O’Grady looked back up as she flipped the baby around to face her and held the chubby bundle up to stare into her face. The little girl gurgled happily, then rested her head on her mother’s shoulder. Wendy rubbed and patted the baby’s back as though to burp her.

“Yes, that’s about it.” She suddenly stopped patting her daughter’s back. “Don’t these shopping malls have security cameras? Can’t you check those?”

“Yes, they do.”

Of course he’d looked over all the mall footage, but it simply confirmed what Wendy had already told him. The two women wandered the mall for close to ninety minutes, stopped for coffee, visited the ATM, and then parted. Nobody approached Kate Wilker inside the mall. Even though he’d found nothing, he couldn’t quash a niggling worm of doubt he’d missed something.

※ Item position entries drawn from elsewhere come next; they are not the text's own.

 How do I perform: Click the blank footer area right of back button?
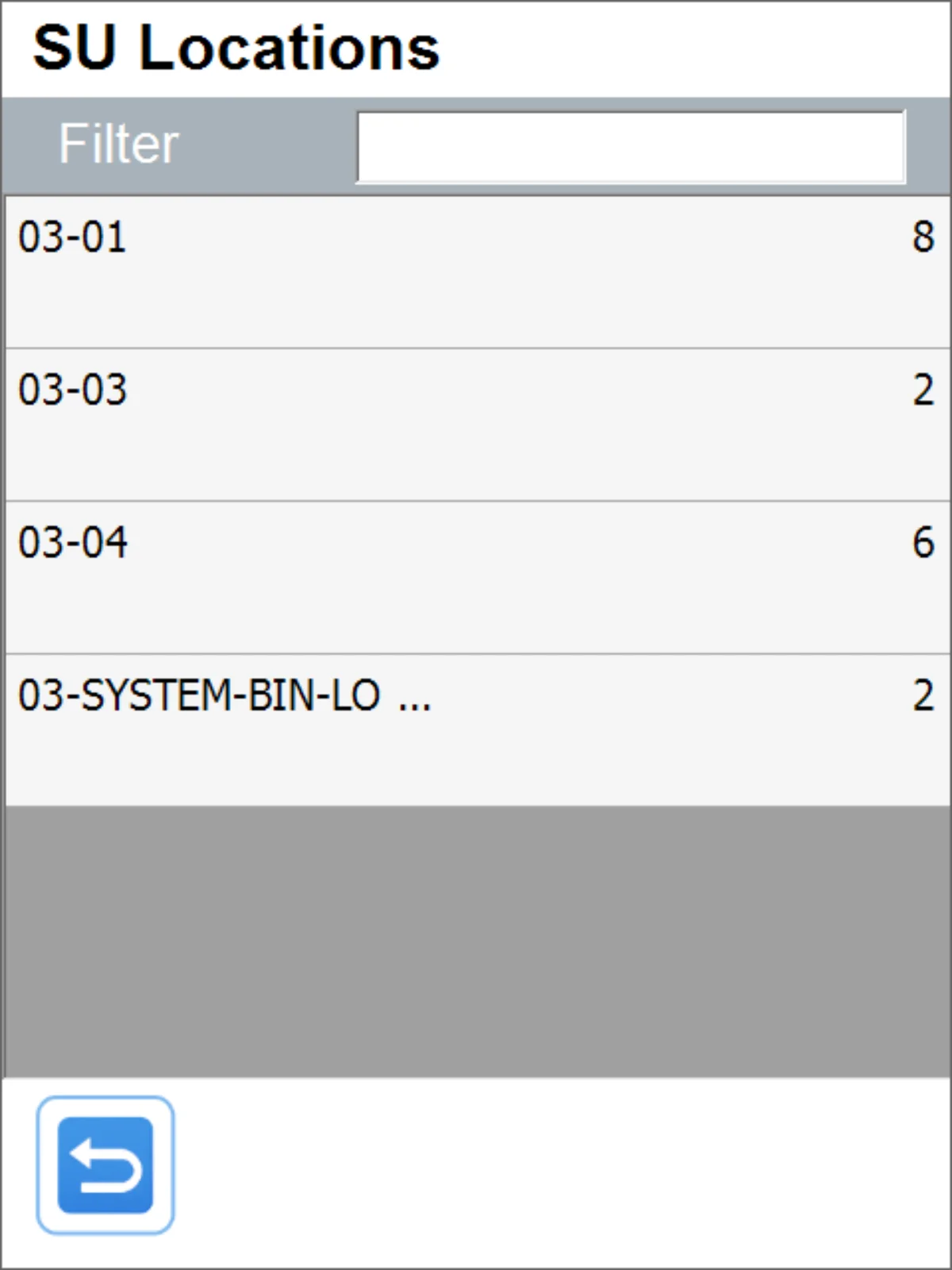555,1167
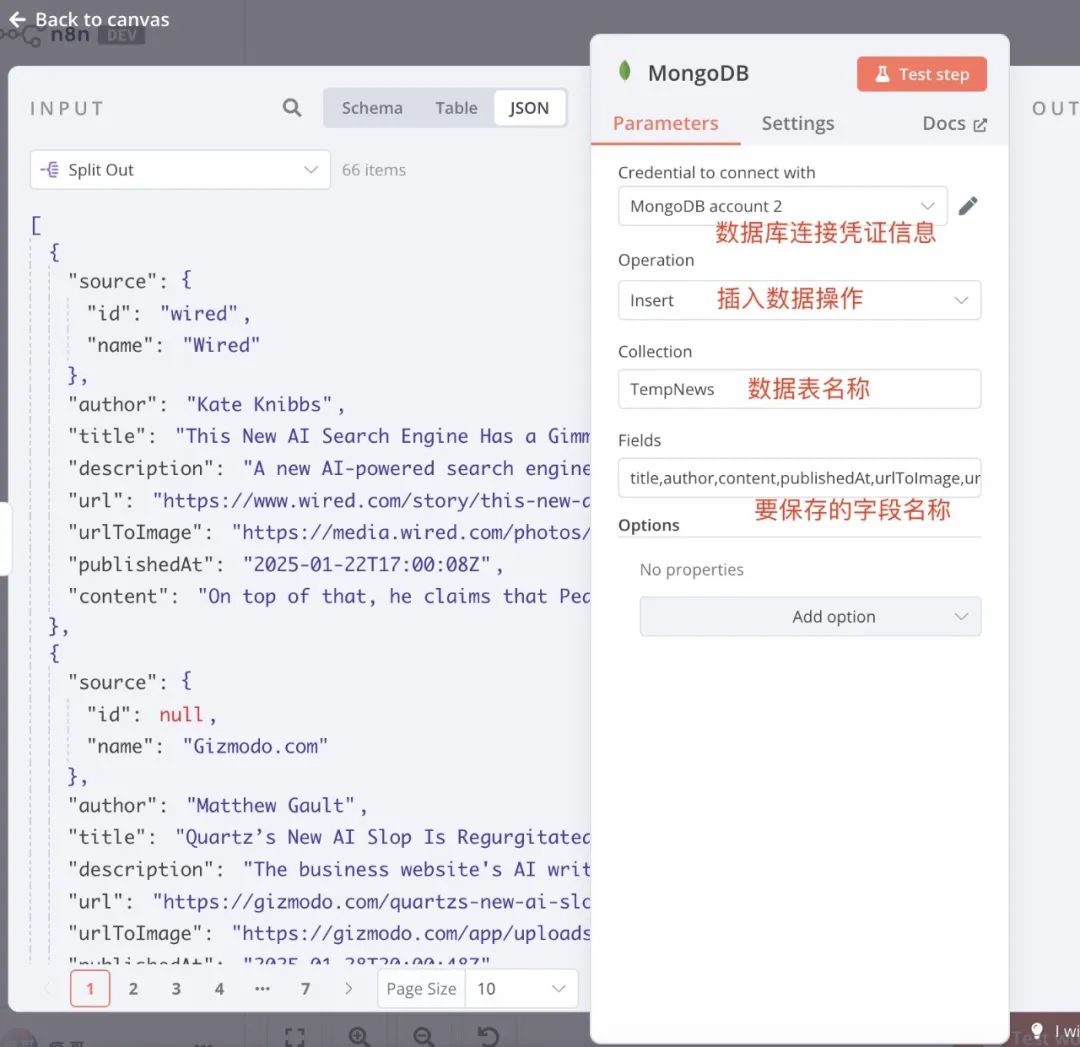Open the Page Size selector

point(521,988)
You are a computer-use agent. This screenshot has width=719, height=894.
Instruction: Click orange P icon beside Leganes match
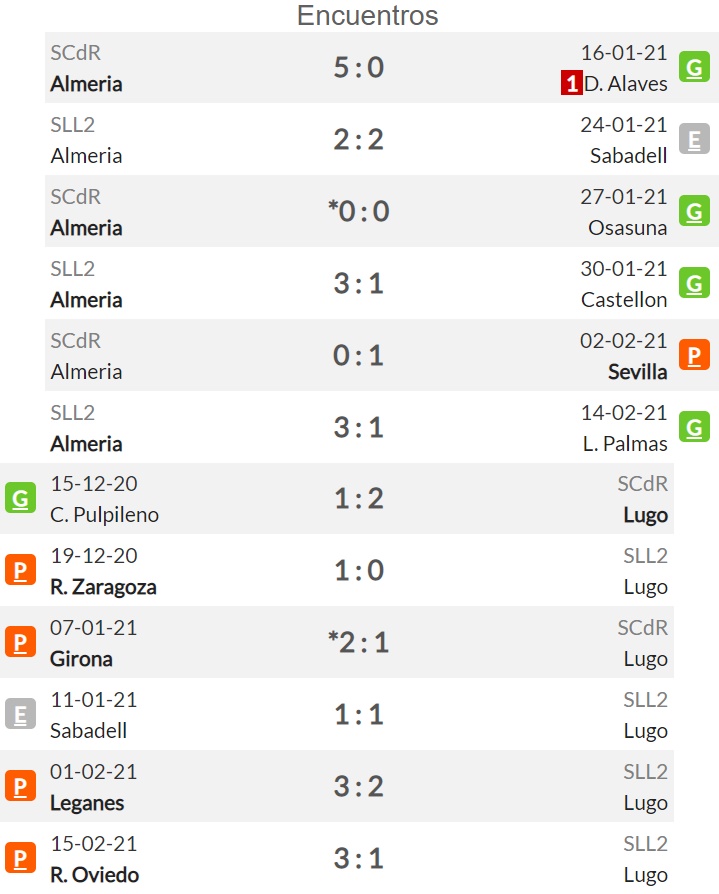pyautogui.click(x=21, y=786)
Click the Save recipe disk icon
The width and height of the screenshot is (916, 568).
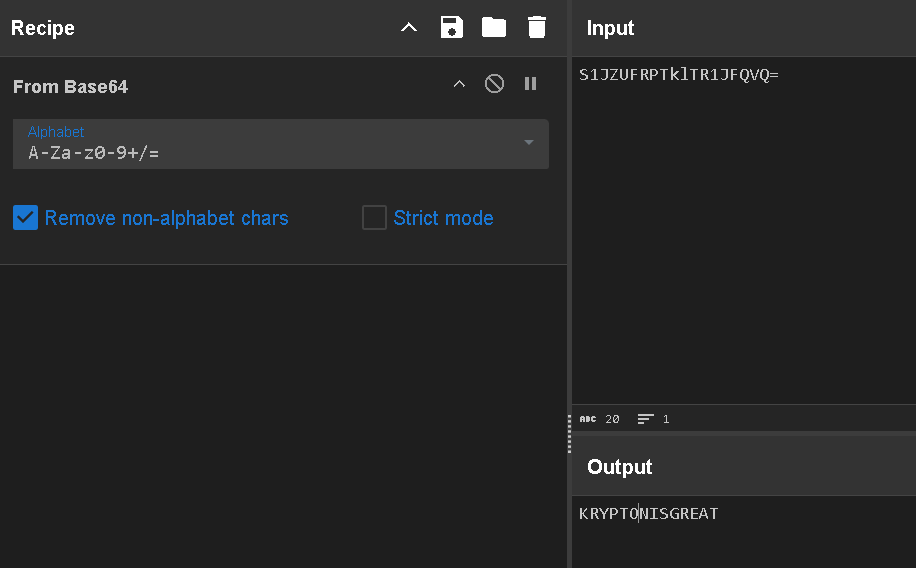452,28
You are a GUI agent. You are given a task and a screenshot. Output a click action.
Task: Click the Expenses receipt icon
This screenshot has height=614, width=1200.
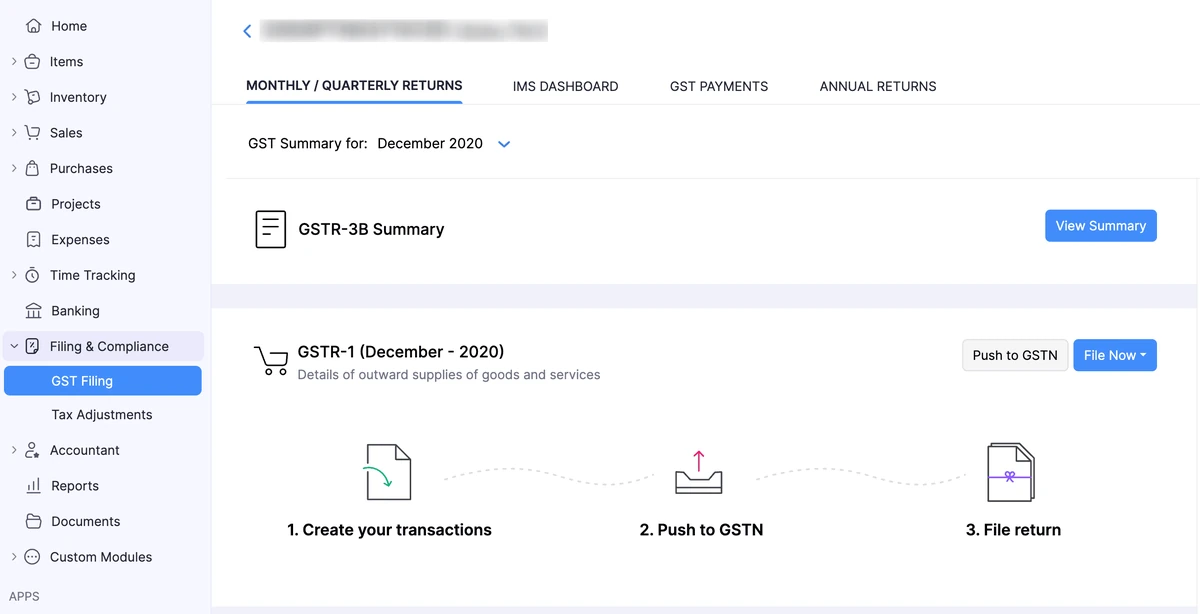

“The footage showed nothing.”

“I’m telling you, we walked to the parking lot together. Nobody came near us there, either.” O’Grady already knew that, too, because he’d checked the parking lot footage yesterday when the connection theory had occurred to him.

“I went to my car. She went to hers. We drove out together. In fact, I was behind her, right up until the lights at the end of the street exiting the mall. I waved to her as I drove by. That was it.”

O’Grady settled back into the sofa, suddenly realizing he’d moved so far forward he was now perched on the edge of the chair. He’d hoped, more than he wanted to admit, there’d be some shadowy stranger approaching Kate Wilker, complete with the mysterious piece of paper. Then all the crimes would fit perfectly into a scenario for which he
still
had no answer.

His mind drifted around the idea of synchronicity, meaningful coincidences, and then alighted on Kendall Jennings. He wondered what she and Trip might be discussing at this very moment. It irked him she’d even entered his head. She’d become a distraction his mind kept homing in on, and he couldn’t understand why.

He hadn’t even realized he’d lost focus, when Wendy Thompson’s voice interrupted his thoughts.

“Detective O’Grady, when I waved goodbye to Kate at those lights, she was just Kate. What did I miss?”

“Nothing. Sometimes, people just snap.”

As he spoke, O’Grady made a note on his pad:
Check traffic cam footage outside mall.
Folding his notepad back into his pocket, he began to stand.

People just snap
wasn’t entirely true. He had no better answer, because that’s exactly what seemed to have happened. He still had nothing. This had been a waste of time.